En la tarde de este día común, como todos los domingos... me senté en una de las bancas del atrio parroquial, me disponía a rezar vísperas y después leer un poco la novela que comencé hace unos días. Me había preparado un buen café, traía mis cigarros, todo estaba bien dispuesto para pasar una agradable tarde; pero esto no sucedió así.
Se acerco a mí un señor de edad avanzada que me pregunto que como sentía el clima, que donde trabajaba, que si vivía en el templo... y después se fue como llego, sin nada más que decir. Solamente me dejo pensando en el sentido de que tiene para mí la muerte. Y comencé a pensar y reflexionar cuantas veces he pensado en la muerte, válgame Dios, pensé cuantas veces he pensado en mi muerte.
No es que nunca lo haya hecho, el pensar como sería mi muerte, como moriría... acompañado quizás de mis seres amados a mi alrededor, con mi alma gemela animándome y diciendo cuanto me ama en ultimo día de mi existencia, quienes de mis familiares estarían con vida aun; y no es que yo quiera que mueran mis papas y hermanos, no, ese no es el punto... el punto es que yo siempre le he pedido al Creador que me deje vivir muchos años y morir de viejo. ¿Y realmente a que hijo le gustaría que sus padres le dieran sepultura?.
Si se me pudiera conceder un deseo, en esto de la muerte, seria que yo quiero enterrar a mis padres y si fuera posible a mis hermanos, porque no me gustaría verlos sufrir y llorar por mi muerte. Sé que es algo tonto pensar en estas cosas, pero que quieren ver, esto es el resultado de la filosofía y el leer muchas cosas...
En realidad no es de tontos pensar en la muerte, es de Vivos pensar el cómo se quiere morir; el que se quiere ganar con la vida para no ir con las manos vacías a enfrentar la verdad más tangible que tenemos los seres humanos... la muerte. Porque en realidad vivimos para morir, y morimos para vivir. Porque no podemos estar pensando que esta vida terrenal es la única, que con la muerte personal de cada uno se acaba la existencia de nuestro ser, que es un borrón de un ser mas en el universo.
Hoy en día algunos viven como si estuvieran muertos en vida, nada les parece bien, todo mundo es un asco para ellos y mejor viven la vida solo por vivir, sin tomar en sus manos su existencia; dejando que los lleven las corrientes de la muerte por caminos que no aprecian la vida terrena y mucho menos la vida eterna.

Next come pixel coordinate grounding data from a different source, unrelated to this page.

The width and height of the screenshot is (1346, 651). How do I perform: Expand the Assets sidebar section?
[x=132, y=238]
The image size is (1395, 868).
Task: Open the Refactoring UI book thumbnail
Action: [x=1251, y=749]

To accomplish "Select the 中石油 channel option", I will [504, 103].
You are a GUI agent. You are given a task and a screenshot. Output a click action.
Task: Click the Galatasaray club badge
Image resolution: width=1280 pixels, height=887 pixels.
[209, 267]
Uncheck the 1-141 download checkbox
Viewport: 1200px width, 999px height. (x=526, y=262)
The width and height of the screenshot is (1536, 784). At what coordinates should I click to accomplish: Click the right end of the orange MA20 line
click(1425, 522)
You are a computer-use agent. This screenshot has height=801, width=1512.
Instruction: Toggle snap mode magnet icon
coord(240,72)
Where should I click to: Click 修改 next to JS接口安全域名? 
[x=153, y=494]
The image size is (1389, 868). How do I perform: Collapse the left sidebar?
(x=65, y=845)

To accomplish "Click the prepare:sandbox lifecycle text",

Y creo seriamente en aquel dicho... como vivas tu vida, así será tu muerte; porque nuestros excesos nos pueden acarrear muertes trágicas y dolorosas. Pensar que tenemos que dejar aquellos vicios que en nada nos sirven, hacer ejercicio para no morir de algún para cardiaco o enfermedad causada por nuestra vida sedentaria, dejar malas compañías que nos lavan el cerebro y nos arriesgan a situaciones de peligro de no solo perder la vida física, sino también de perder la vida eterna con Dios.
Realmente estar preparados espiritualmente para afrontar la muerte... haciendo un buen examen de conciencia y acudir al sacramento de la Reconciliación para recibir el perdón y la paz de Dios. Alimentándonos de la Eucaristía para pregustar un poquito de la vida eterna. Ganarnos el cielo con nuestras vidas, respondiendo al plan salvífico que Dios tiene trazado para nosotros. Haciendo la paz con el otro, pidiendo perdón por el daño que cometimos al prójimo y perdonando las ofensas que nos hicieron.
Porque para nosotros los creyentes la muerte no es un aniquilamiento de nuestro ser, sino la oportunidad de vivir en plenitud la vida que Dios tiene preparada para nosotros. Donde ya no habrá ni luto, ni llanto, ni necesidad de descansar, de dormir o de alimentarnos. Porque el contemplar a Dios nos bastara.
Oremos por nuestro fieles difuntos para que Dios les permita gozar de su presencia plenamente en el cielo y pidámosle al Señor de la Vida que nos haga consientes de que la vida terrenal no es para siempre, sino que, estamos llamados a morir para vivir, para vivir con él y para él.